## Task goal
Your task is to copy each line in the listing that includes the word "badge".

## Exercise material
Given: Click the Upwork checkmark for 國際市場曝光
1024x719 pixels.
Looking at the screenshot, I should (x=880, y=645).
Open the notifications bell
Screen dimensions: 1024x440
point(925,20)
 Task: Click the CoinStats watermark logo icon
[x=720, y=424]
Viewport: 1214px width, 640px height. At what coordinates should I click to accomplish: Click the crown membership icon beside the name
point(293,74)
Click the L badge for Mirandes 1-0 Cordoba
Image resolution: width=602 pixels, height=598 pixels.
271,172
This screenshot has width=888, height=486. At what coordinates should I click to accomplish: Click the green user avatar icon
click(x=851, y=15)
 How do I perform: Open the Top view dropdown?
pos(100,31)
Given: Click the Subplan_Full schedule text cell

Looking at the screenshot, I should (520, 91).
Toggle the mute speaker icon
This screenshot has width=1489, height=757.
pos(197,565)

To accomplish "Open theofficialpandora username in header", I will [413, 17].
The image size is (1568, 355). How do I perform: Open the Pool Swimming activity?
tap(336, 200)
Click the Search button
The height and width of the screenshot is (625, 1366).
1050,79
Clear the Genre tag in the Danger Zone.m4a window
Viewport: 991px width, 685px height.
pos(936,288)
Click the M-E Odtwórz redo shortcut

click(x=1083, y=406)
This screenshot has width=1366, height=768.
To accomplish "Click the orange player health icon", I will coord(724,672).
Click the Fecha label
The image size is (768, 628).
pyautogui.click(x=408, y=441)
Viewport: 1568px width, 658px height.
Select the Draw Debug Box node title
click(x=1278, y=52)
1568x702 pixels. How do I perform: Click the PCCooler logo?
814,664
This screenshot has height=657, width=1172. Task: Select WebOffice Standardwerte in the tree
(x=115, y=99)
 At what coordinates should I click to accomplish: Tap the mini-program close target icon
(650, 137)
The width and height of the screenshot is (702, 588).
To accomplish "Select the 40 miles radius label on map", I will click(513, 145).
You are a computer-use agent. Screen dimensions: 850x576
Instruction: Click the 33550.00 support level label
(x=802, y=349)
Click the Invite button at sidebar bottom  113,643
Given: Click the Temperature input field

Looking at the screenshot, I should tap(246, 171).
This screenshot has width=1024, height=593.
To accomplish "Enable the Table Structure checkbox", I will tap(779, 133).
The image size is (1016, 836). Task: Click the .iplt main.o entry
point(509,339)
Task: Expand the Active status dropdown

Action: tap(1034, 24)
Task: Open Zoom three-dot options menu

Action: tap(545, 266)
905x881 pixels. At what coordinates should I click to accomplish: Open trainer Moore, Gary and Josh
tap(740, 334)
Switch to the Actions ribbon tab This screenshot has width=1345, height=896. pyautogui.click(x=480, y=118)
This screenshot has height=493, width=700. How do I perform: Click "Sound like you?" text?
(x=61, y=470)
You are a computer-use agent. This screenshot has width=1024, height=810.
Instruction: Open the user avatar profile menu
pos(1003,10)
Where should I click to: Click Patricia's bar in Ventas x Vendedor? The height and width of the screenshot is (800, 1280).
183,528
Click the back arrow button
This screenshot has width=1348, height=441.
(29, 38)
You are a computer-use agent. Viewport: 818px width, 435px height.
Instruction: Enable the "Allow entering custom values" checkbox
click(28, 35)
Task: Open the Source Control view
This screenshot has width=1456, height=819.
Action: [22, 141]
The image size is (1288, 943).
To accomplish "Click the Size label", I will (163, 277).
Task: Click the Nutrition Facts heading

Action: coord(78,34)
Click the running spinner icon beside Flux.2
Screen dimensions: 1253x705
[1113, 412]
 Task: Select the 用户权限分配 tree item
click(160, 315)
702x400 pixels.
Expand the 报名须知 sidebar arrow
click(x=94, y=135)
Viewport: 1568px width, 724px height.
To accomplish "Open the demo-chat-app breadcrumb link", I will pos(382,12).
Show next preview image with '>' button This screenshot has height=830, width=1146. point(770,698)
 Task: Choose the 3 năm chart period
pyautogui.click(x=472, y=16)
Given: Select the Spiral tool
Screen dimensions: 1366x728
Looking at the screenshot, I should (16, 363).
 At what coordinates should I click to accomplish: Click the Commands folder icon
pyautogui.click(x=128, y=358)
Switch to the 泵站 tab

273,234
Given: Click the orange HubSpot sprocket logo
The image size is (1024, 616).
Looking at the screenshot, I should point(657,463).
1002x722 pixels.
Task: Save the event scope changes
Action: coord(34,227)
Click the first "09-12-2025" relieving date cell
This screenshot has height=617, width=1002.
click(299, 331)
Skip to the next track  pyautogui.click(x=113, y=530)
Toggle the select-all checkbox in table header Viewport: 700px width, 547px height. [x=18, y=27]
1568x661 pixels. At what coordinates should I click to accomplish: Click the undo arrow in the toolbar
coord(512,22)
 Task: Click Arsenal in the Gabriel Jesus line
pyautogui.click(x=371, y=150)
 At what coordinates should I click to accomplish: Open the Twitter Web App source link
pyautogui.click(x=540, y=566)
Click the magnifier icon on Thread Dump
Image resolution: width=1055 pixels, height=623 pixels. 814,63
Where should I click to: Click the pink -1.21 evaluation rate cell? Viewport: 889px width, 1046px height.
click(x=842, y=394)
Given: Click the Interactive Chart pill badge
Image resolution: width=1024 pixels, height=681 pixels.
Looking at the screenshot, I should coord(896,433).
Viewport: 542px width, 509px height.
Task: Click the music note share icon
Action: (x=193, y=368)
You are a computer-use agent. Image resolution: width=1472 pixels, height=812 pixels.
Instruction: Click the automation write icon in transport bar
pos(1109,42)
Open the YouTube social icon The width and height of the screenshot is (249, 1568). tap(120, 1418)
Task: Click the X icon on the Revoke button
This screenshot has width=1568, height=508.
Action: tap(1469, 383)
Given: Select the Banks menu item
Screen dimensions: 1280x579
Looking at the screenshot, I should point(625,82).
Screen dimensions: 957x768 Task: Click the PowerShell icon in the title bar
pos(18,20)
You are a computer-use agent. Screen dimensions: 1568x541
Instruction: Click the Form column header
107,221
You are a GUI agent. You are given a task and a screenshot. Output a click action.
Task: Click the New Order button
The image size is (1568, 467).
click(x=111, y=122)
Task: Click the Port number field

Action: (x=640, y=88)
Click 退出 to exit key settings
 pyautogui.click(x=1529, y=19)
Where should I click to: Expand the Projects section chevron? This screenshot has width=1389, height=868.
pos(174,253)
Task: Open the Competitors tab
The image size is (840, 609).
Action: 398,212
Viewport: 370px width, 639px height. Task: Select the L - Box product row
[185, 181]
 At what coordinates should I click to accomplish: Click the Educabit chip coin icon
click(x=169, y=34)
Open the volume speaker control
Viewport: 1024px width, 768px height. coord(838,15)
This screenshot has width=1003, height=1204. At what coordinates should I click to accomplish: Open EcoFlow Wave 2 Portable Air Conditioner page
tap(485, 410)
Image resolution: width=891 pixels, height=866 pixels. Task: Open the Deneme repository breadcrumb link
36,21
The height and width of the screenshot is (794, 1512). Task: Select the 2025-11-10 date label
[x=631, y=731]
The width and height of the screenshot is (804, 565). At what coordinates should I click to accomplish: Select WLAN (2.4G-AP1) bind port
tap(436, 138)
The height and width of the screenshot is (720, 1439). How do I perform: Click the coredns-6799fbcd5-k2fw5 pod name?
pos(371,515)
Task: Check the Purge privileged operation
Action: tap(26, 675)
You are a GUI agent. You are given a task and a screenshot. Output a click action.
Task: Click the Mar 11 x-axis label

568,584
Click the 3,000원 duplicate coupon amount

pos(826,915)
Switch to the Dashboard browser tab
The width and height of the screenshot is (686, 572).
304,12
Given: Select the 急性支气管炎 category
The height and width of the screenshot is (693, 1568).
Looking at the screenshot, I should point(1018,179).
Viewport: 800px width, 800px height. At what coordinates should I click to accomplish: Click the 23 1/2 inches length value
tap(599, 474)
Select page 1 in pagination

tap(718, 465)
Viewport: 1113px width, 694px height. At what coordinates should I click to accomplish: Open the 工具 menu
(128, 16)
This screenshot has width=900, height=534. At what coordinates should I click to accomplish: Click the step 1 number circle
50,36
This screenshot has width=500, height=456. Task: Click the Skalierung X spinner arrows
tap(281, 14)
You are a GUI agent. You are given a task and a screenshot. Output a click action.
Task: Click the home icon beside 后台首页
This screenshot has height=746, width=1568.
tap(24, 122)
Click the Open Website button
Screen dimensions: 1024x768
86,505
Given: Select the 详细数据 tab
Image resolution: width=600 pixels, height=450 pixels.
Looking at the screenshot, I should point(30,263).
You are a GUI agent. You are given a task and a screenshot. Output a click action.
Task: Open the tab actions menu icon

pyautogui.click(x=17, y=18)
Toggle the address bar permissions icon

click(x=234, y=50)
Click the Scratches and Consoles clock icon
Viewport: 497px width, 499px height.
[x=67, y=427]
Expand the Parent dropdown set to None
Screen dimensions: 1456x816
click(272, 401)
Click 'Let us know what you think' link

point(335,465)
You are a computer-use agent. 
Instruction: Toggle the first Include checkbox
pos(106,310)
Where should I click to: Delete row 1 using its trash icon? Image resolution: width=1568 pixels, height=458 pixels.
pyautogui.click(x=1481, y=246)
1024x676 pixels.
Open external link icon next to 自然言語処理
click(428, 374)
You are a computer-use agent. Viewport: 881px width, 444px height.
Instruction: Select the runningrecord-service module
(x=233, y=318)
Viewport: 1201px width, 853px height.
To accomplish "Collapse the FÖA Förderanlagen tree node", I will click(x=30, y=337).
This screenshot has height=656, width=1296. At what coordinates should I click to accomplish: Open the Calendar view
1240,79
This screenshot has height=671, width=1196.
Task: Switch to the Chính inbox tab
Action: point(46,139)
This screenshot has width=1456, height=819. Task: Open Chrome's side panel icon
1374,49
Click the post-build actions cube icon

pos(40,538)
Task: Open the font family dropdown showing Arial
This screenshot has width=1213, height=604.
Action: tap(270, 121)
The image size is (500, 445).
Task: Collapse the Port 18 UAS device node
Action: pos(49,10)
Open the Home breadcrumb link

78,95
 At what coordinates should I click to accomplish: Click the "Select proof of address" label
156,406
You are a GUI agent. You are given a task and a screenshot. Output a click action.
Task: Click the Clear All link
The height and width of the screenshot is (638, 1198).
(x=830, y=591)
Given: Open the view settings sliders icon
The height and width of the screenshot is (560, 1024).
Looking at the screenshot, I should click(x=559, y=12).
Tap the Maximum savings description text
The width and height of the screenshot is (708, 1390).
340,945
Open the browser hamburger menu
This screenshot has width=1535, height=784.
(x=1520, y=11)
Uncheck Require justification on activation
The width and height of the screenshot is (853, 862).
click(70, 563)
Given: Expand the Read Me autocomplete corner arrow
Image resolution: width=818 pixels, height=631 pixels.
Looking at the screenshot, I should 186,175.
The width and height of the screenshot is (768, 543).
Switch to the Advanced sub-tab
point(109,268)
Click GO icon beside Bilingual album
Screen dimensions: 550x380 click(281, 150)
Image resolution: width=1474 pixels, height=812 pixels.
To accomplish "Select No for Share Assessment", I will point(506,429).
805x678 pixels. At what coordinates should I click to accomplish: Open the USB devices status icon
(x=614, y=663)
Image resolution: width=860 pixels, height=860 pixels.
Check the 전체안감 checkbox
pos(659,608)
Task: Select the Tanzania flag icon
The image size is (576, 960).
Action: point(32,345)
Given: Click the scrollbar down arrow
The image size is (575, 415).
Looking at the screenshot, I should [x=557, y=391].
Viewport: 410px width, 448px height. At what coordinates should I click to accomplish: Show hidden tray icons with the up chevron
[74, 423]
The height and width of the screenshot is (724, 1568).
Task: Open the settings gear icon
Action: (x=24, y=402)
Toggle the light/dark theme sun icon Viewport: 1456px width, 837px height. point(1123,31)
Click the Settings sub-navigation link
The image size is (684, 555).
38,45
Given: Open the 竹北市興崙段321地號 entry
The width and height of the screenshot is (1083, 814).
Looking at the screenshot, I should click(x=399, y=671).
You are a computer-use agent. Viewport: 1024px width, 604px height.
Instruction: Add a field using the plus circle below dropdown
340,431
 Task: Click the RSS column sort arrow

## Written reply
Click the L badge for Mirandes 1-0 Cordoba
Given: Click the Interactive Chart pill badge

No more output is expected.